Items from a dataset
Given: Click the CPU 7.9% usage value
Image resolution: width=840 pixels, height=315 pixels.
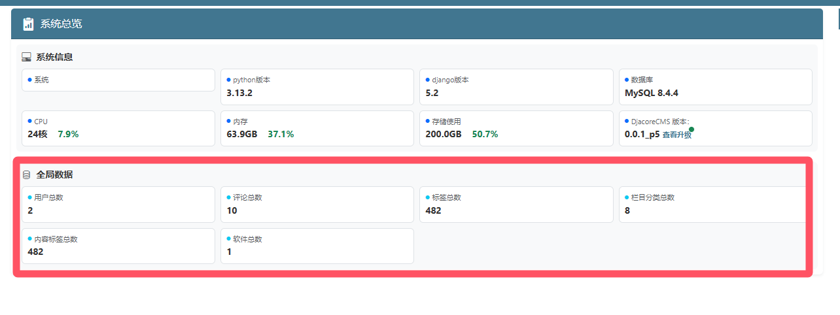Looking at the screenshot, I should pos(68,134).
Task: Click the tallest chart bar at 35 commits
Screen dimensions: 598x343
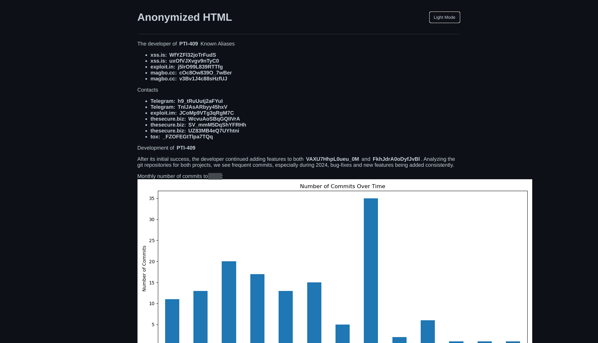Action: coord(371,270)
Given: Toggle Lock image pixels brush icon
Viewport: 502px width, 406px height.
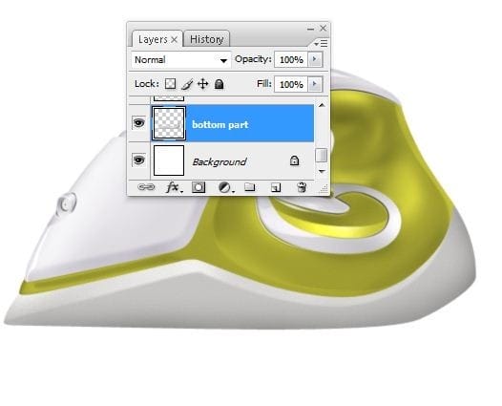Looking at the screenshot, I should [187, 84].
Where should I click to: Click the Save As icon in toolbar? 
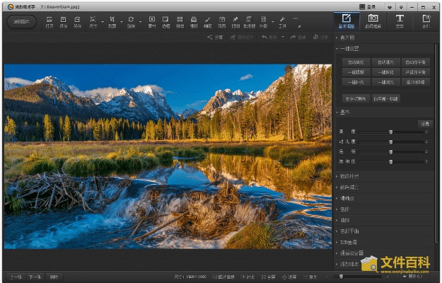[78, 21]
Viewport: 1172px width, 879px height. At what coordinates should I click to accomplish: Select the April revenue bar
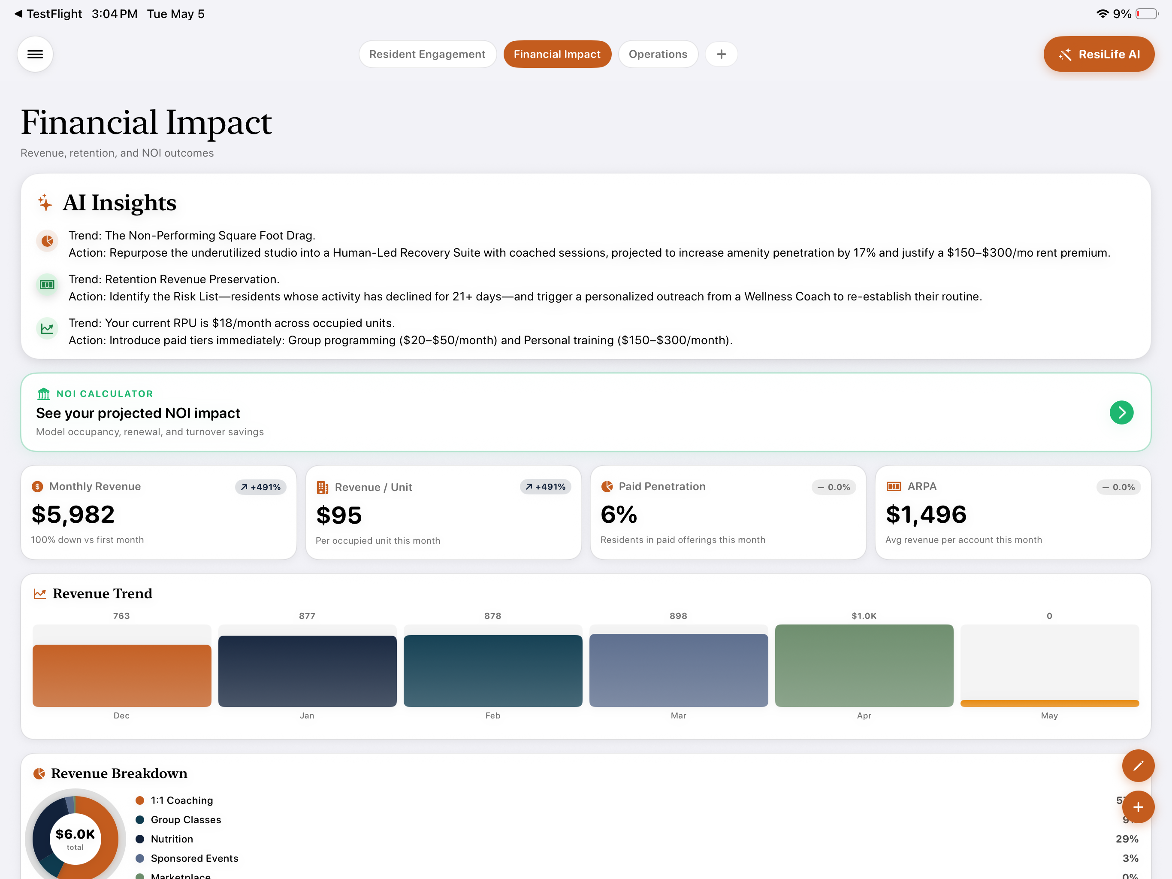pos(864,665)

§ **WORK INSTRUCTION**
What the records say must be written out exactly, with none of their pictures.

§ **REPLY TO THE EXERCISE**
Given: Click the CPU 7.9% usage value
Image resolution: width=840 pixels, height=315 pixels.
Looking at the screenshot, I should pos(68,134).
Task: Click the tallest chart bar at 35 commits
Screen dimensions: 598x343
Action: coord(371,270)
Given: Toggle Lock image pixels brush icon
Viewport: 502px width, 406px height.
Looking at the screenshot, I should [187, 84].
Where should I click to: Click the Save As icon in toolbar? 
[78, 21]
Viewport: 1172px width, 879px height. At what coordinates should I click to accomplish: Select the April revenue bar
pos(864,665)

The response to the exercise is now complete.